Global urbanisation is causing many problems, including high levels of urban noise, traffic congestion, and greenhouse gases. It represents a significant source of costs for cities and has a negative impact on our living environment.
Andres Suislepp is a long-time resident of Tallinn, he has occasionally travelled from point A to point B in the capital on foot, has occasionally used a bicycle, and sometimes even a car to reach his destination. While using different modes of transport, he increasingly found himself thinking that our urban environment could be more convenient and at the same time more sustainable.
Suislepp knew that large amounts of data on our movements are being collected to tackle the problems caused by urbanisation, but working with specialised big data of this kind is complex and expensive, and requires a lot of computing power.
So that he wouldn’t have to sit around waiting around for changes to happen, Suislepp chose the topic ‘Multi-modal data fusion for short-term urban noise prediction in intelligent transportation systems’ for his Master’s thesis at TalTech's School of IT.

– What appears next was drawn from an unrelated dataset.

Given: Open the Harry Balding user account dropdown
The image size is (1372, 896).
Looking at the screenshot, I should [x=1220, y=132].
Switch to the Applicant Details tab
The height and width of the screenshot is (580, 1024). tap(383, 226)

The goal set by Suislepp was that the outcome of the work could be used to further develop intelligent transportation systems. In addition, the solution he created can be used to help build applications that would also help make life more convenient for city residents.
The prediction model comes to the rescue
Intelligent transportation systems are a set of applications and services based on modern information and communication technologies that aim to make transportation systems more efficient, safer, and more sustainable for society and the environment.

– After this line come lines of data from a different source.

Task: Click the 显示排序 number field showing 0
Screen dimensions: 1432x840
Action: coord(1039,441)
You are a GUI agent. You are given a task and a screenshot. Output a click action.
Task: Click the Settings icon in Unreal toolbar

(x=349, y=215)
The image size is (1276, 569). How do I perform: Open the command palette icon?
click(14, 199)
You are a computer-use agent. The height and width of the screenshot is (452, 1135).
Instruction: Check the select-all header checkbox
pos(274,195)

Suislepp’s Master’s thesis proposes a hybrid data fusion strategy to better tackle the problems of urban noise, traffic congestion, and CO2 emissions – a model for urban noise prediction based on data from the City of Tallinn was completed.
When validating the model’s results it turned out that the model works very well for short-term forecasts, achieving an average error rate of less than three per cent. At the same time, the data fusion strategy simplified the model itself, leading to nearly three times less computing power being used when compared to before.

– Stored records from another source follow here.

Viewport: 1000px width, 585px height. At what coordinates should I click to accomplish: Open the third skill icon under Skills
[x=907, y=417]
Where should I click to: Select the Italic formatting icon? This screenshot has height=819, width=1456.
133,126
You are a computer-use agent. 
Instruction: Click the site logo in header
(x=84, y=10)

‘The predictions made by the developed model can be used to build applications for end-users that would help make our urban spaces safer and more convenient,’ explains Suislepp.
Suislepp points out that one of the things that surprised him during the course of his Master’s thesis was that the use of simple statistical algorithms proved to be quite effective and in the case of data fusion increased both the accuracy of the models while at the same time also simplifying the model.
‘At a time when energy prices are high and computational resources require a great deal of power, the simplicity of the models carries a lot of weight,’ says Suislepp.
According to Suislepp, the most important result of his Master’s thesis is the model for urban noise prediction developed in the course of research, which showed a very good level of accuracy in the case of short-term, 5- and 15-minute predictions. The model could be generalised to other traffic characteristics, based on which a number of useful applications for citizens could be built.
As the main focus of the work was on data fusion, the simplicity and low resource requirements of the developed models give it an advantage for implementation in real-life applications, as it is inexpensive to use compared to conventional machine learning applications.
Making life more convenient
Suislepp says that although the solution he has created is purely technical, it is possible to build applications based on it, which would help make life more convenient for end users, or city residents.
For example, it could be used as the basis for creating systems that would inform people about areas where the urban noise level may reach a very high level in the short term and which should be avoided at certain periods of time.
In addition, urban noise is highly correlated with the density of road traffic, and urban noise predictions could be used to build, for example, adaptive traffic light systems that would improve the capacity of our streets.